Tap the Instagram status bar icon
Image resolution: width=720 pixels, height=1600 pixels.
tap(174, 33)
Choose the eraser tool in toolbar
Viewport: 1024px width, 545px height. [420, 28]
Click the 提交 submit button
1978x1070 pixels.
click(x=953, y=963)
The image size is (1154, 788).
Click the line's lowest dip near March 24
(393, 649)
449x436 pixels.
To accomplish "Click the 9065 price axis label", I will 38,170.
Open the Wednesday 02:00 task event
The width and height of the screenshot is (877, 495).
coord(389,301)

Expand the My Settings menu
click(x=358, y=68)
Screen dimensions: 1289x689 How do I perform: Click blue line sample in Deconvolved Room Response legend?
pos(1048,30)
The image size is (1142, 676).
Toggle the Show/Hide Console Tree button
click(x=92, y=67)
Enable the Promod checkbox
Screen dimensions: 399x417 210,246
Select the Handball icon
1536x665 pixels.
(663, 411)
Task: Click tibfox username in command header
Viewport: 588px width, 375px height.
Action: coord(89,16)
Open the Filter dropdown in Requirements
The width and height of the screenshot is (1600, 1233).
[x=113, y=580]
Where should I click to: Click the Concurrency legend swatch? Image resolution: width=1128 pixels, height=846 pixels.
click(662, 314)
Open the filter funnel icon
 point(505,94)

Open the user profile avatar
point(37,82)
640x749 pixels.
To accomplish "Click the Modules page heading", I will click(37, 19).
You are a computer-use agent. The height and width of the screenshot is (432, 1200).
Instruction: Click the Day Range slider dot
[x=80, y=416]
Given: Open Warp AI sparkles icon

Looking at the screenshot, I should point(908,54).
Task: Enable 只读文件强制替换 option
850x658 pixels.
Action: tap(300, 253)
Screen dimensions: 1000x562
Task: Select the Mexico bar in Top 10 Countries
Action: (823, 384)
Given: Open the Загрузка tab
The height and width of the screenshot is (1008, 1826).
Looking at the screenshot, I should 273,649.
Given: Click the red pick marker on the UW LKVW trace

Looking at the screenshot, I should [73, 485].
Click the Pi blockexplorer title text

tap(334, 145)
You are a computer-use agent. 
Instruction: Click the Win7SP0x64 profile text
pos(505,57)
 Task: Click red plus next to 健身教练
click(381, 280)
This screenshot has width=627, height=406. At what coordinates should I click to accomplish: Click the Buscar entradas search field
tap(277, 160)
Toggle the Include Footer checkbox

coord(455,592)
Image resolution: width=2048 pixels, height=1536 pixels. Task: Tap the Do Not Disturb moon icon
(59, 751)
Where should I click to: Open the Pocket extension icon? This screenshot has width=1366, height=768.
________________________________________
● What the task requires:
Please reproduce the whole listing exactly, omitting no line.

● Result for this task:
Tap the Instagram status bar icon
Image resolution: width=720 pixels, height=1600 pixels.
tap(174, 33)
Choose the eraser tool in toolbar
Viewport: 1024px width, 545px height. [420, 28]
Click the 提交 submit button
1978x1070 pixels.
click(x=953, y=963)
The image size is (1154, 788).
Click the line's lowest dip near March 24
(393, 649)
449x436 pixels.
To accomplish "Click the 9065 price axis label", I will 38,170.
Open the Wednesday 02:00 task event
The width and height of the screenshot is (877, 495).
coord(389,301)

Expand the My Settings menu
click(x=358, y=68)
Screen dimensions: 1289x689 How do I perform: Click blue line sample in Deconvolved Room Response legend?
pos(1048,30)
The image size is (1142, 676).
Toggle the Show/Hide Console Tree button
click(x=92, y=67)
Enable the Promod checkbox
Screen dimensions: 399x417 210,246
Select the Handball icon
1536x665 pixels.
(663, 411)
Task: Click tibfox username in command header
Viewport: 588px width, 375px height.
Action: coord(89,16)
Open the Filter dropdown in Requirements
The width and height of the screenshot is (1600, 1233).
[x=113, y=580]
Where should I click to: Click the Concurrency legend swatch? Image resolution: width=1128 pixels, height=846 pixels.
click(662, 314)
Open the filter funnel icon
 point(505,94)

Open the user profile avatar
point(37,82)
640x749 pixels.
To accomplish "Click the Modules page heading", I will click(37, 19).
You are a computer-use agent. The height and width of the screenshot is (432, 1200).
Instruction: Click the Day Range slider dot
[x=80, y=416]
Given: Open Warp AI sparkles icon

Looking at the screenshot, I should point(908,54).
Task: Enable 只读文件强制替换 option
850x658 pixels.
Action: tap(300, 253)
Screen dimensions: 1000x562
Task: Select the Mexico bar in Top 10 Countries
Action: (823, 384)
Given: Open the Загрузка tab
The height and width of the screenshot is (1008, 1826).
Looking at the screenshot, I should 273,649.
Given: Click the red pick marker on the UW LKVW trace

Looking at the screenshot, I should [73, 485].
Click the Pi blockexplorer title text

tap(334, 145)
You are a computer-use agent. 
Instruction: Click the Win7SP0x64 profile text
pos(505,57)
 Task: Click red plus next to 健身教练
click(381, 280)
This screenshot has width=627, height=406. At what coordinates should I click to accomplish: Click the Buscar entradas search field
tap(277, 160)
Toggle the Include Footer checkbox

coord(455,592)
Image resolution: width=2048 pixels, height=1536 pixels. Task: Tap the Do Not Disturb moon icon
(59, 751)
Where should I click to: Open the Pocket extension icon? This screenshot has width=1366, height=768.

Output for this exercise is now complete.